__To do__. Among the entries, find the lines with the string "label" and report them.

__Dataset entries__.
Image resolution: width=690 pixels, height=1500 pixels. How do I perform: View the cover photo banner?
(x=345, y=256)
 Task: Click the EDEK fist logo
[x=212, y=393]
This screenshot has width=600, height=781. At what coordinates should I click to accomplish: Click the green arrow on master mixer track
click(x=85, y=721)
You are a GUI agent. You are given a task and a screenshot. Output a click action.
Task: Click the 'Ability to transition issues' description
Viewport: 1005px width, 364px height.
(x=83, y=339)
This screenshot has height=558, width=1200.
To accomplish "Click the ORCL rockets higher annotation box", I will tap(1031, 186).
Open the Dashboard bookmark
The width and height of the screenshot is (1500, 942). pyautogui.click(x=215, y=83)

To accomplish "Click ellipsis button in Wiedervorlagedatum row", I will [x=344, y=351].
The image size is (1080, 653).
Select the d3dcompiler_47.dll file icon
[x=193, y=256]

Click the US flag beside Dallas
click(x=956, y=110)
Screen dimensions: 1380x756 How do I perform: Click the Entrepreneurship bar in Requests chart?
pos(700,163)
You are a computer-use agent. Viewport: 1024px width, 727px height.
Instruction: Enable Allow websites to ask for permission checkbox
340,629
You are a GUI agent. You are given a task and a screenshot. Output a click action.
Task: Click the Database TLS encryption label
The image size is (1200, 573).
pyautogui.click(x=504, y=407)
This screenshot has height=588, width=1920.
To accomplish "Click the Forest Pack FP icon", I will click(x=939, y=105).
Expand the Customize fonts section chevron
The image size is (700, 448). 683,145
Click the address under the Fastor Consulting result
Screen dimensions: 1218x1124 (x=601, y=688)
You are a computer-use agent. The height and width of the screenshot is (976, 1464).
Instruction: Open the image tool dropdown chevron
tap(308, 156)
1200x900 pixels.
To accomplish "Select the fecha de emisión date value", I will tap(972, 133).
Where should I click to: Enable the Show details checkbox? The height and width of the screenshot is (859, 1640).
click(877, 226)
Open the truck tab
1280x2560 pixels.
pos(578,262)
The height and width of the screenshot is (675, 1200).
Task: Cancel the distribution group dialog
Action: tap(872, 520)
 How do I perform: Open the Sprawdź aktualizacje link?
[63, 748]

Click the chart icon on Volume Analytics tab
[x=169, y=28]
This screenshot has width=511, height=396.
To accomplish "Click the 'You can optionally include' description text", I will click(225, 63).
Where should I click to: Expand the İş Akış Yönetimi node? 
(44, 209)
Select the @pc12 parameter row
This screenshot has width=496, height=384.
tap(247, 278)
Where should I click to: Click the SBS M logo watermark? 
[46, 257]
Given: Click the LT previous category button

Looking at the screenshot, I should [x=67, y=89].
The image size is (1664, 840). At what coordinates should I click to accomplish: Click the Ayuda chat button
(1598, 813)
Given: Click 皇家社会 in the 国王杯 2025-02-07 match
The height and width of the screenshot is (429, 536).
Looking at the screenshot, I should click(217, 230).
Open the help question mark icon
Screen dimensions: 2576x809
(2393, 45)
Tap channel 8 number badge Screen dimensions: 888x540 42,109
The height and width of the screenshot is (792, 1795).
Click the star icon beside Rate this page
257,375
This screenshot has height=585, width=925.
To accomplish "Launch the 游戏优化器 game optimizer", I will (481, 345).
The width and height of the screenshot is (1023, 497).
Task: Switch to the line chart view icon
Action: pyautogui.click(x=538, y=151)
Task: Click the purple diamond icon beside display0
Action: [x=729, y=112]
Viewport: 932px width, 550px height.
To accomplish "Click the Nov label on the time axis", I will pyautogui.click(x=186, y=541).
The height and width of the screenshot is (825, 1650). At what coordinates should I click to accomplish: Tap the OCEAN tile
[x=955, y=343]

__Answer below__.
Task: Click the Database TLS encryption label
To accomplish "Click the Nov label on the time axis", I will pyautogui.click(x=186, y=541).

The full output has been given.